Some 164 years ago, on 7 November 1861, a field of 17 horses made their way around Melbourne’s Flemington Racecourse for the inaugural Melbourne Cup.

 

It was a day out for the 4000 people who attended, but perhaps none of them would realise how large the event would become.


By 1895, 34 years after it kicked off, visiting American humorist and raconteur Mark Twain said the Melbourne Cup astonished him, and that “nowhere in the world have I encountered a festival of people that has such a magnificent appeal to the whole nation”.


Mark Twain was in awe of the cup's popularity.
Mark Twain was in awe of the cup's popularity.

The event has become known as the ‘Race that stops a nation’. It boasts $8.6 million in prize money and has long been marked by a Victorian public holiday, and tens of thousands cram themselves into the locale every first Tuesday in November to try their luck.

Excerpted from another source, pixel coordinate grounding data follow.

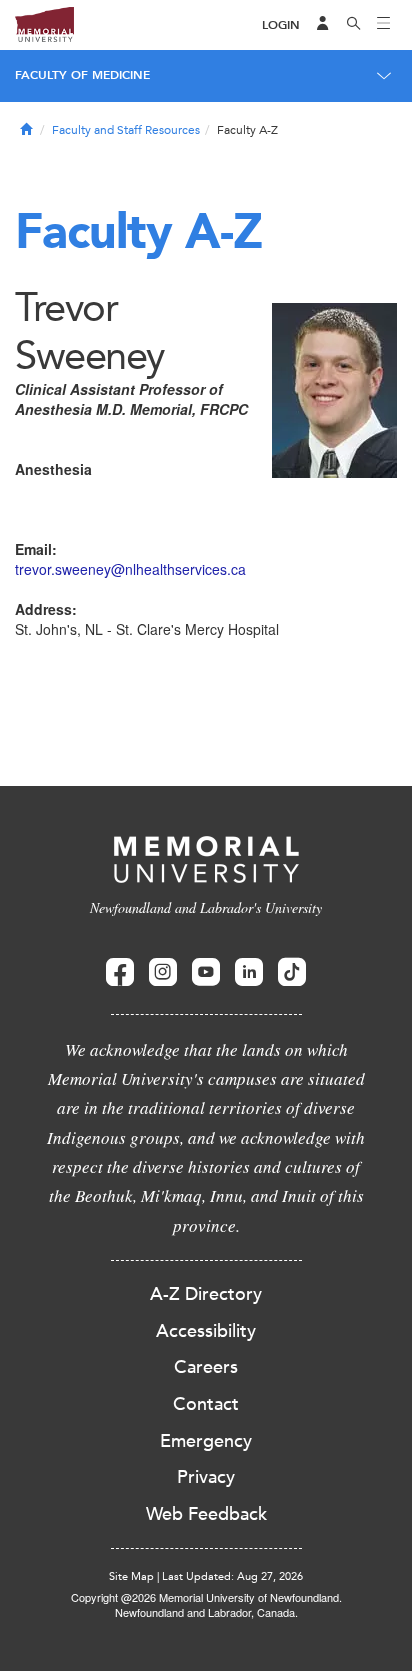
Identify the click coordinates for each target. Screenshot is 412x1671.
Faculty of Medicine (82, 75)
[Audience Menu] (323, 25)
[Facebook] (120, 972)
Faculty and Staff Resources (126, 130)
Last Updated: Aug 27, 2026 (232, 1576)
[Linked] (249, 972)
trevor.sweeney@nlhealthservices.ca (130, 569)
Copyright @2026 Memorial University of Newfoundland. (206, 1597)
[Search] (354, 25)
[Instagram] (163, 972)
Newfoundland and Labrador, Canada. (206, 1612)
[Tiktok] (292, 972)
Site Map (131, 1576)
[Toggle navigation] (384, 25)
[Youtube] (206, 972)
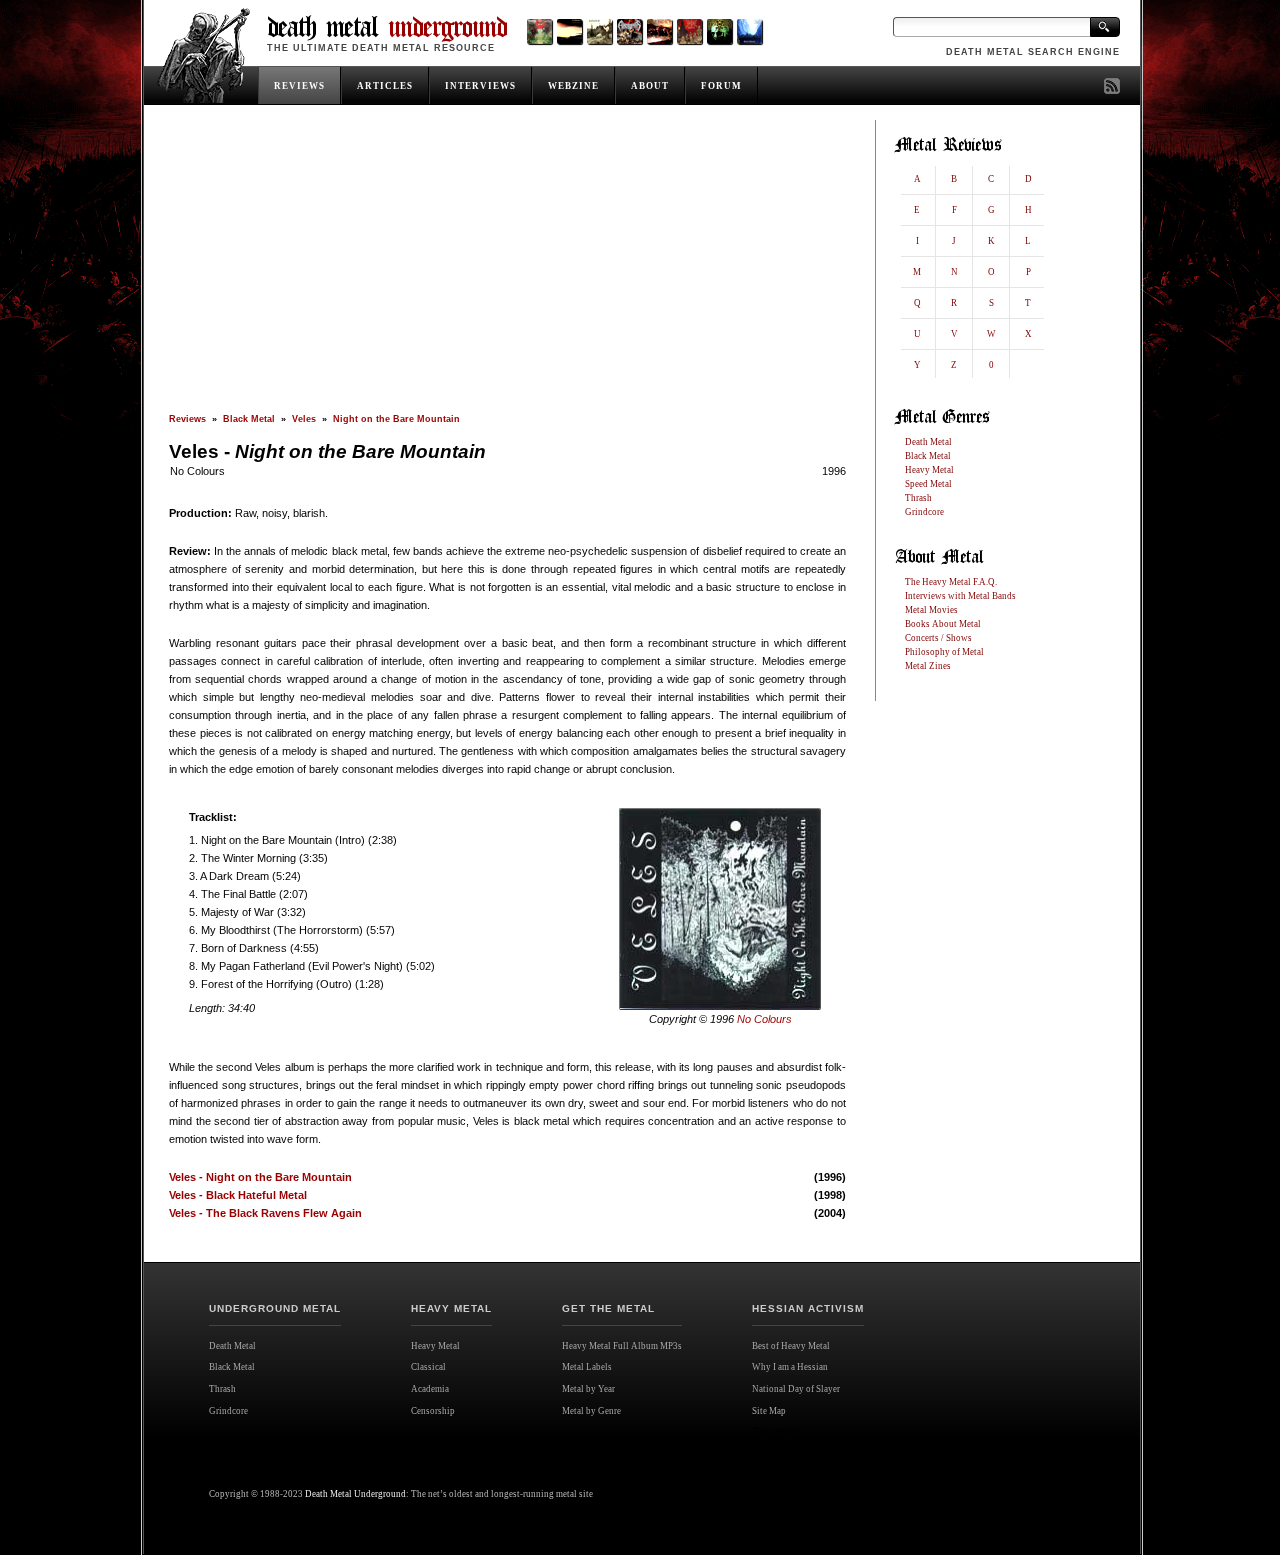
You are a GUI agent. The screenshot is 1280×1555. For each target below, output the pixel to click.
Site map (776, 1432)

But beyond the pageantry and colour of the Melbourne Cup, past the lure of easy money and hopes of striking it rich, is the long history of social harm from gambling and substance abuse. That harm was decried long and loud by mobs such as The Salvation Army, who were decidedly and vociferously against gambling.

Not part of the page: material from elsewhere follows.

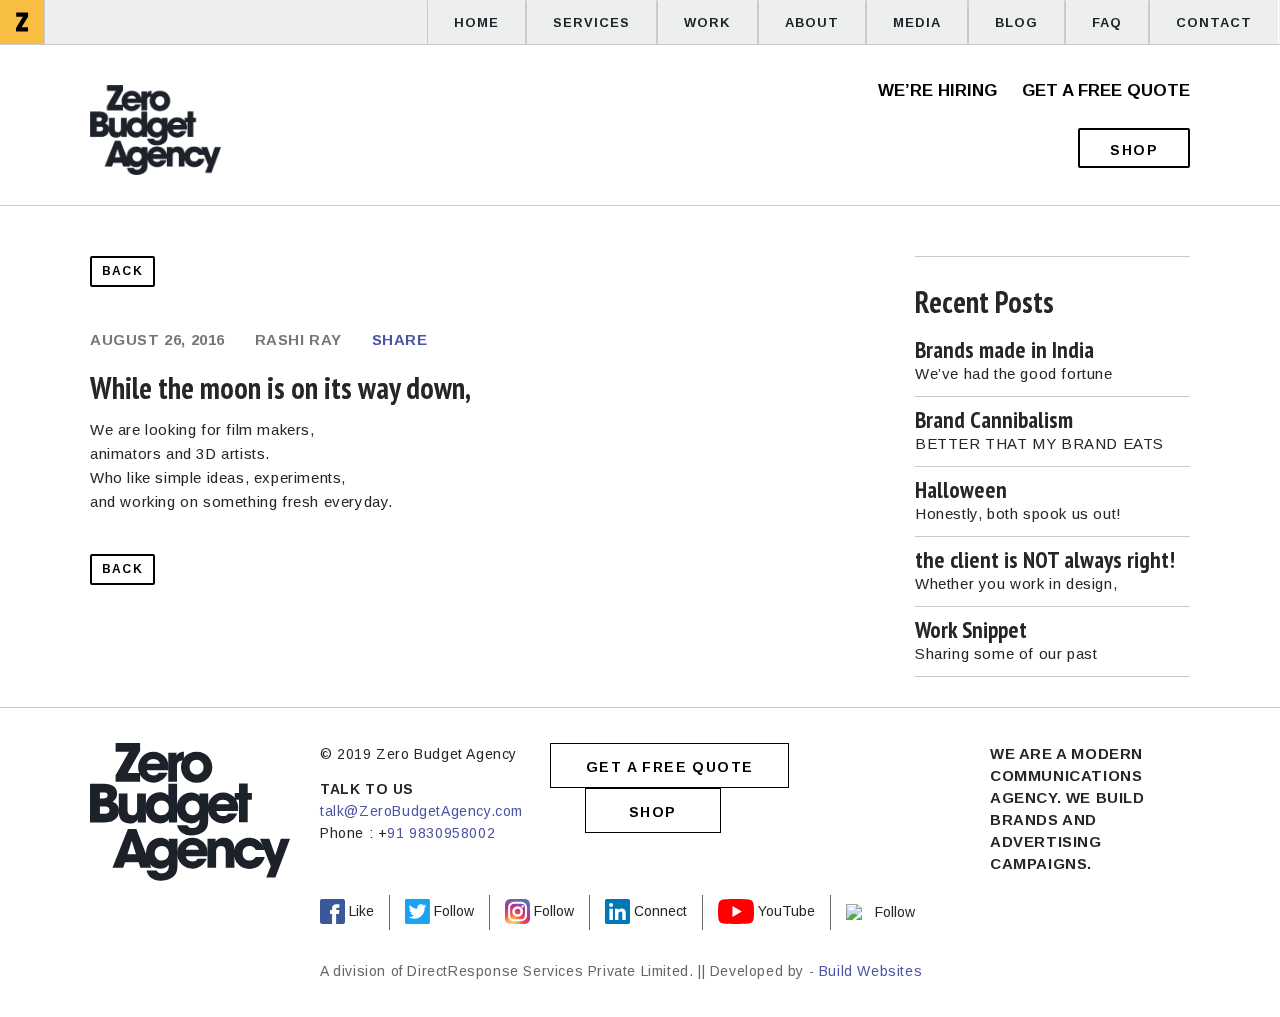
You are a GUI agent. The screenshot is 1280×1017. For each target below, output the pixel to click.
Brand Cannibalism (994, 419)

The Salvos would often stage alternative events – sporting contests and concerts on the same day – to distract from the gee gees.


From their pulpits and in their periodicals, they denounced gambling as a source of pain to families, and the Melbourne Cup as a ‘gambling saturnalia’ that Society, the Press and the State – not to forget the churches – were all naughty to tolerate.


Often present to pick up the pieces when the man of the house had spent the household’s budget on horses that didn’t place, the Salvos knew many kids that looked to go hungry, how many wives were bashed by drunken husbands, how many lives were impacted, how many families face eviction and homelessness – all through hazardous punts that did not pay off.

 

Gambling, they thundered, “embraces all races, all classes, and all ages in its octopus grip. Both sexes are equally guilty”. And when it came to gambling, the Salvos reckoned, “our politicians are, as a class, mere blind leaders of the blind”.


The excerpt from a War Cry edition in 1935 giving its views on the Melbourne Cup.
The excerpt from a War Cry edition in 1935 giving its views on the Melbourne Cup.

Consider the rhetoric of a 1935 jeremiad through which the Salvos waged war against gambling and the Cup: “A speculator in the [NSW] State Lottery has one chance of winning first prize and sixteen chances of being dead before the drawing takes place. Drink is not responsible for half the crime that betting and gambling are. The gambler enriches himself by another’s loss, extending even to the necessities of life of little children. His pleasure is achieved at the cost of another’s pain.”


In the world of sport, the Salvos contended, “The event of the year [is] the Melbourne Cup, one of the greatest racing carnivals in the world, and one by which our fair country is best known by many of the world’s leading citizens.”



The War Cry lamented that across the land, parliaments would be suspending their sitting sessions, booze would flow, libertines would frolic and that Australians “may be freely prostituted at the great pagan festival as 90,000 people, representing the majority of the nation, lay their offerings with spiritual frenzy on the high altar of this modern Moloch”. (Moloch, for those not up on Canaanite deities from the Bronze Age, was said to have been worshipped through child sacrifice.)


Dramatising the event’s fervour further – a difficult task indeed – the Salvos said that “when the thrilling climax of a tidal emotion has been reached, and the noble animal which passed the winning post first has been acclaimed by the winners and bemoaned by the losers, the darker forces of licentiousness and debauchery will descend as the cavalry of hell, upon winners and losers alike, and complete the great holocaust”.


Video footage and interviews from the Flemington grounds and carpark suggest that things haven’t really changed much in the past 90 years.

 

As for The Salvation Army, that body of men and women remains opposed to gambling and concerned at the social harm that betting has on families and those addicted to gambling.